I am dealing with the medical images of size 3000x5000 and have around 1500 images. I cant keep default image size to 600 as in the config.py (self.im_size = 600) as it takes long time to train. So I decided to scale down the image size to 300x500. But if I do that, the size of the tumors will be scale down to 32x32 pixel values (very small)... So I want to make sure the receptive fields do not miss the presence of tumors of this size. If the receptive field is large, I think there is a high probability to miss it... please someone could help me to figure out how to change the receptive fields as we want? Is it related to the anchor box sizes in config.py (self.anchor_box_scales = [64, 128, 256]) .

Arthur023 commented 4 years ago

If you're tumor is 32x32 pixels I would put as anchor_box_scale the following: [16,32,64]. You also want to make sure that you take more steps. So you want to change self.rpn_stride = 16. To something else so you take more steps.

But to be honest I would solve it differently. I would just cut your image in 4 with some preprocessing. That way you can give in a 1500x2500 image. Or maybe you can even cut them in 8

Qcatbot commented 4 years ago

Hi @Arthur023.. thanks for the advice. Unfortunately I am not in a position to apply your technique. I have to submit my thesis in few days.

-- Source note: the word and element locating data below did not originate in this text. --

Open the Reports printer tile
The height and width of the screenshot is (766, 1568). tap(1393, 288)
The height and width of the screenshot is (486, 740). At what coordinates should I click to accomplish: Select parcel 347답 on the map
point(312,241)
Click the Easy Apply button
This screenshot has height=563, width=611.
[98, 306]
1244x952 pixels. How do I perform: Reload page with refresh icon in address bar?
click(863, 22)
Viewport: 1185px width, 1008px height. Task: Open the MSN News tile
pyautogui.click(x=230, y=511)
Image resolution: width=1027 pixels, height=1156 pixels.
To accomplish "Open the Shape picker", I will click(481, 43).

My RPN working pretty well. Nicely loss is converging. However the total loss when I train the whole network is messing up!! Only in the first few epochs the loss has gone down.. after than no improvement. But my train_frcnn.py is still running at the moment!! Can I stop the training process and tune the parameters and restart it? will it work? Theoretically it might work.. but I am not sure.

Arthur023 commented 4 years ago

That is pretty weird that your total loss is not improving after the first few epoches. To be honest I have never stopped a training early. Well I do it but then I throw the model away. So I can't answer you there. However I assume it is possible.